Altered loading in the injured knee after ACL rupture.

Articular loading is an important factor in the joint degenerative process for individuals with anterior cruciate ligament (ACL) rupture. Evaluation of loading for a population that exhibits neuromuscular compensation for injury requires an approach which can incorporate individual muscle activation strategies in its estimation of muscle forces. The purpose of this study was to evaluate knee joint contact forces for patients with ACL deficiency using an EMG-driven modeling approach to estimate muscle forces. Thirty athletes with acute, unilateral ACL rupture underwent gait analysis after resolving range of motion, effusion, pain, and obvious gait impairments. Electromyography was recorded bilaterally from 14 lower extremity muscles and input to a musculoskeletal model for estimation of muscle forces and joint contact forces. Gait mechanics were consistent with previous reports for individuals with ACL-deficiency. Our major finding was that joint loading was altered in the injured limb after acute ACL injury; patients walked with decreased contact force on their injured knee compared to their uninjured knee. Both medial and lateral compartment forces were reduced without a significant change in the distribution of tibiofemoral load between compartments. This is the first study to estimate medial and lateral compartment contact forces in patients with acute ACL rupture using an approach which is sensitive to individual muscle activation patterns. Further work is needed to determine whether this early decreased loading of the injured limb is involved in the development of osteoarthritis in these patients.

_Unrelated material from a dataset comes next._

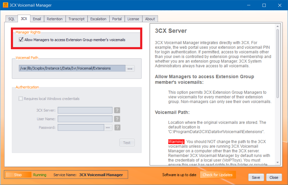Open help for the 3CX Server field

(117, 110)
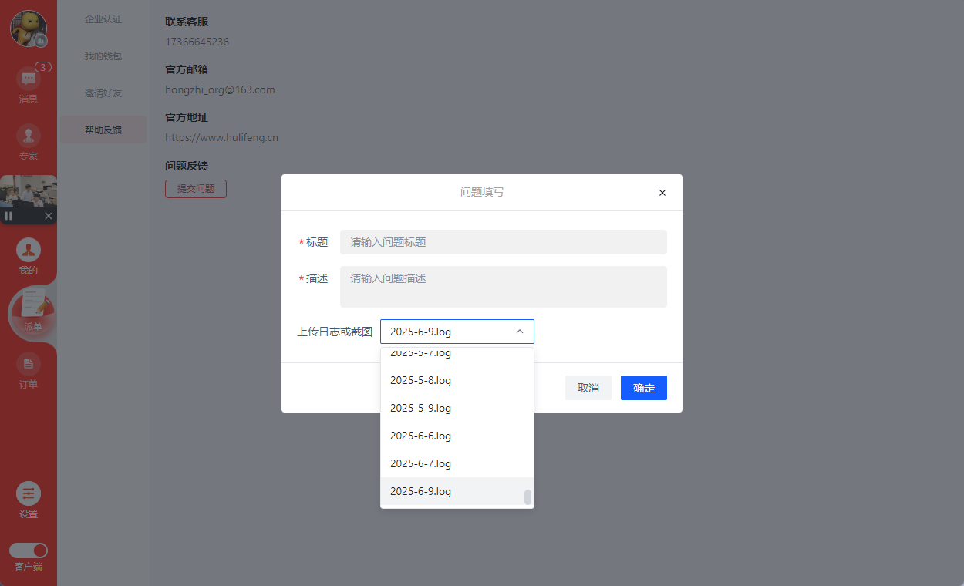
Task: Open the 订单 orders icon
Action: (x=29, y=365)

Gait and neuromuscular asymmetries after acute anterior cruciate ligament rupture.

UNLABELLED: The decreased internal knee extensor moment is a significant gait asymmetry among patients with anterior cruciate ligament (ACL) deficiency, yet the muscular strategy driving this altered moment for the injured limb is unclear. PURPOSE: This study aimed to determine whether patients with ACL deficiency and characteristic knee instability would demonstrate normal extensor and increased flexor muscle force to generate a decreased internal extensor moment (i.e., use a hamstring facilitation strategy). METHODS: Gait analysis was performed on 31 athletes with acute ACL rupture who exhibited characteristic knee instability after injury. Peak internal knee extensor moment was calculated using inverse dynamics, and muscle forces were estimated using an electromyography-driven modeling approach. Comparisons were made between the injured and contralateral limbs. RESULTS: As expected, patients demonstrated decreased peak knee flexion (P = 0.028) and internal knee extensor moment (P = 0.0004) for their injured limb but exhibited neither an isolated decrease in extensor force (quadriceps avoidance) nor an isolated increase in flexor force (hamstring facilitation) at peak knee moment. Instead, they exhibited decreased muscle force from both flexor (P = 0.0001) and extensor (P = 0.0103) groups. This strategy of decreased muscle force may be explained in part by muscle weakness that frequently accompanies ACL injury or by apprehension, low confidence, and fear of further injury. CONCLUSIONS: This is the first study to estimate muscle forces in the ACL-deficient knee using an electromyography-driven approach. These results affirm the existence of neuromuscular asymmetries in the individuals with ACL deficiency and characteristic knee instability.